Copy exactly the line containing "Task: Click Copier vers toolbar button" and all the lines that follow it to the end of the records, minus the pictures.

┌────────

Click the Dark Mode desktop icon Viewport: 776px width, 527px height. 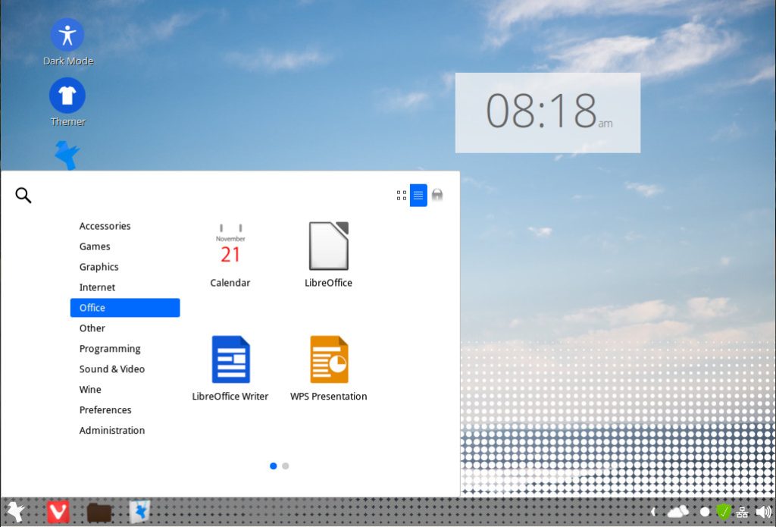tap(67, 36)
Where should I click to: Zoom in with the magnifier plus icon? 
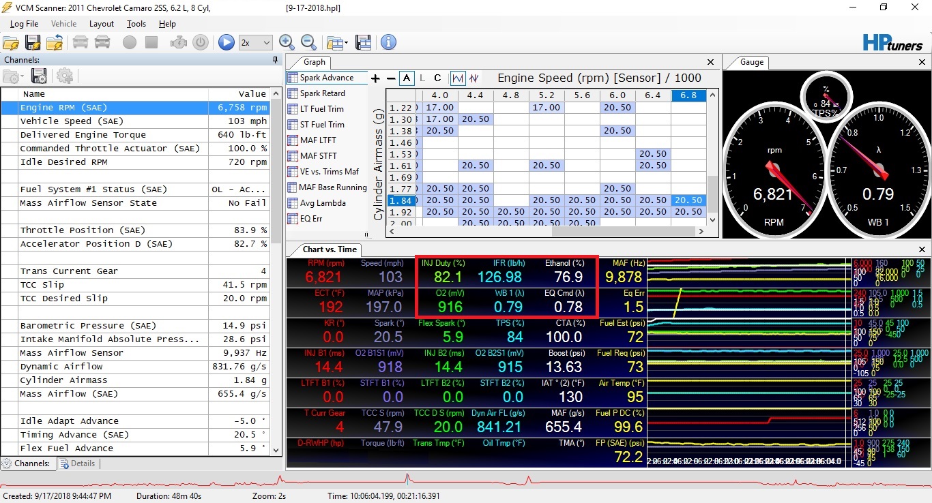(287, 42)
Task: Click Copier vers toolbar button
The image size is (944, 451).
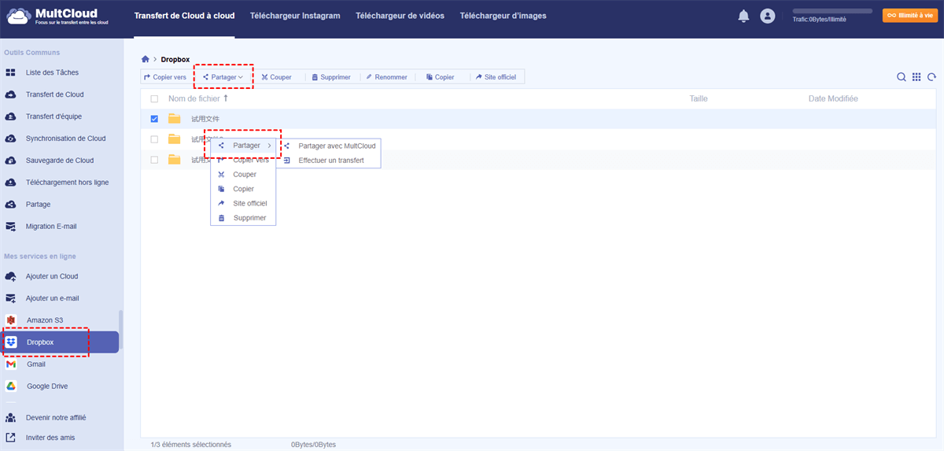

└────────

TASK RESULT:
Task: Click Copier vers toolbar button
The image size is (944, 451).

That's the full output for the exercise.